# DIRECTION 1:
Rewrite the rows from the line with "You are a GUI" through the end of the rows, replacing "referrer" with "source" and leaving everything else unchanged. Omit the pictures.

# SOURCE DOCUMENT:
* * *

Technical Analysis An Introduction to Chart Reading

Two of the questions that excite traders the most are "When to buy?" and "When to sell?”. The main tool used to discover the answers are Charts. Graphs and charts provide information about the exchange rate and equity prices, debt and derivative instruments. They allow us to study market trends, to observe signs of reversal or continuation of a trend and that helps us make predictions about what is happening in the market.

The most used types of charts are "bar chart", "line chart" and “candlestick chart”. They provide information about the prices of opening and closing trends, as well as the highest and lowest prices for the reference period.

Technical analysis is the art and science of reading a price chart to determine who is stronger, and who may win the struggle in the future.

Chart Types

Line charts:

The Line Chart is the simplest form of charting and it depicts the changes in the price fixed at regular intervals. Values are placed in a coordinate system. It also displays the closing price for any given time period. However, it does not tell you very much about the opening price or price fluctuations during that period.

* * *

# DIRECTION 2:
Translate this sentence from the chart-reading introduction into Spanish: "Technical analysis is the art and science of reading a price chart to determine who is stronger, and who may win the struggle in the future."

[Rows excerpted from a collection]
* * *

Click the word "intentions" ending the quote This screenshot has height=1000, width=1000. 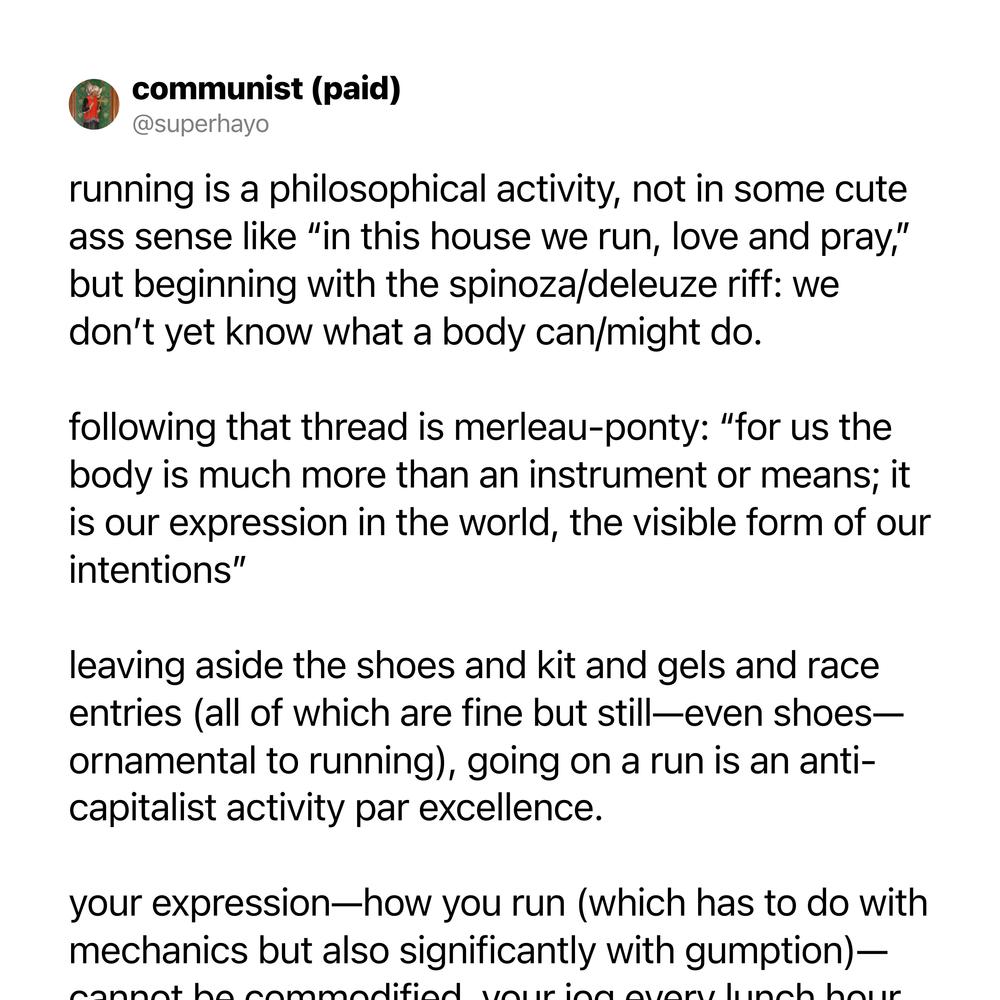[x=150, y=570]
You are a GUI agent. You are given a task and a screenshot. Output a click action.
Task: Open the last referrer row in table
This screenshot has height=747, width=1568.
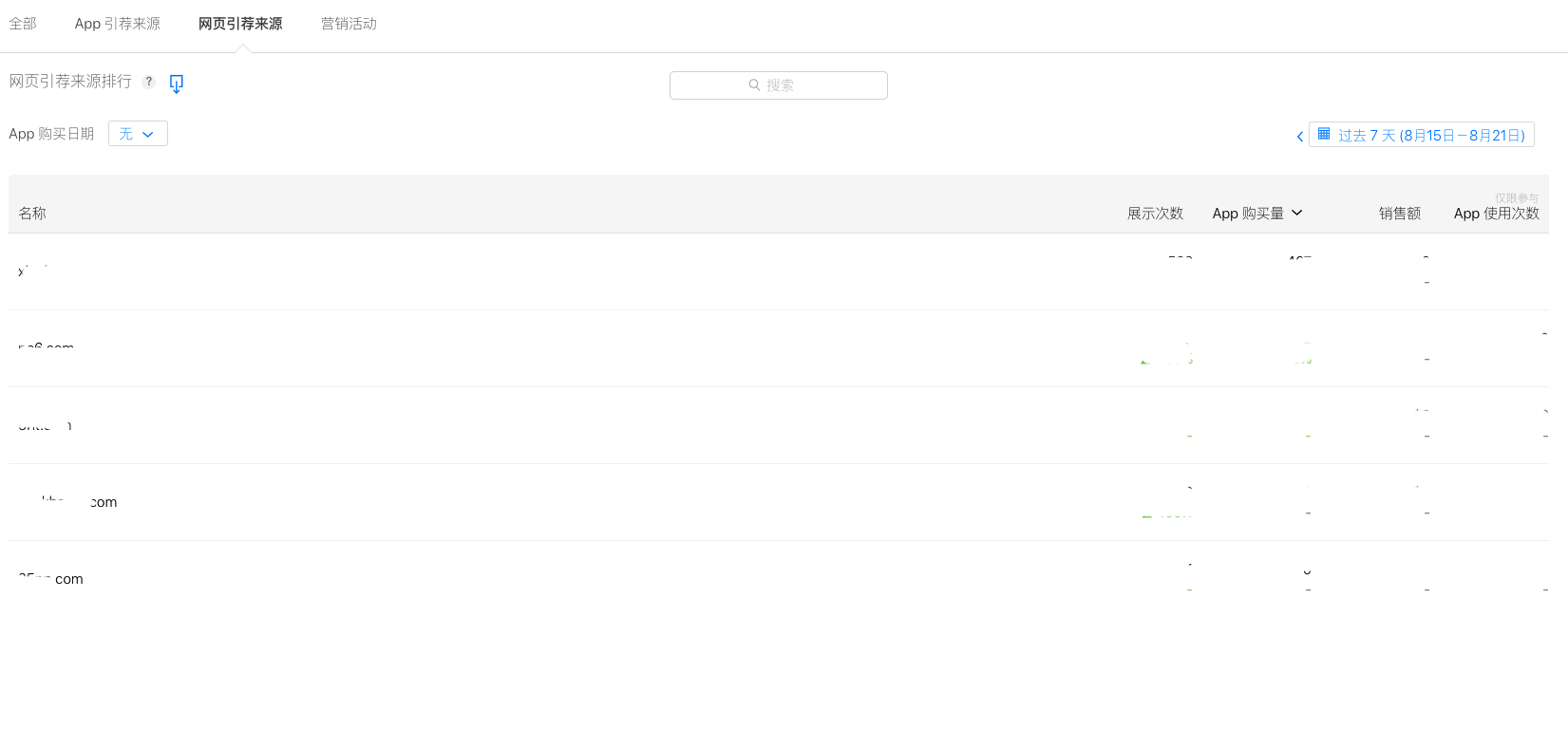pyautogui.click(x=779, y=579)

* * *

# COMPLETE ANSWER 1:
You are a GUI agent. You are given a task and a screenshot. Output a click action.
Task: Open the last source row in table
This screenshot has height=747, width=1568.
pyautogui.click(x=779, y=579)

# COMPLETE ANSWER 2:
El análisis técnico es el arte y la ciencia de leer un gráfico de precios para determinar quién es más fuerte y quién podría ganar la lucha en el futuro.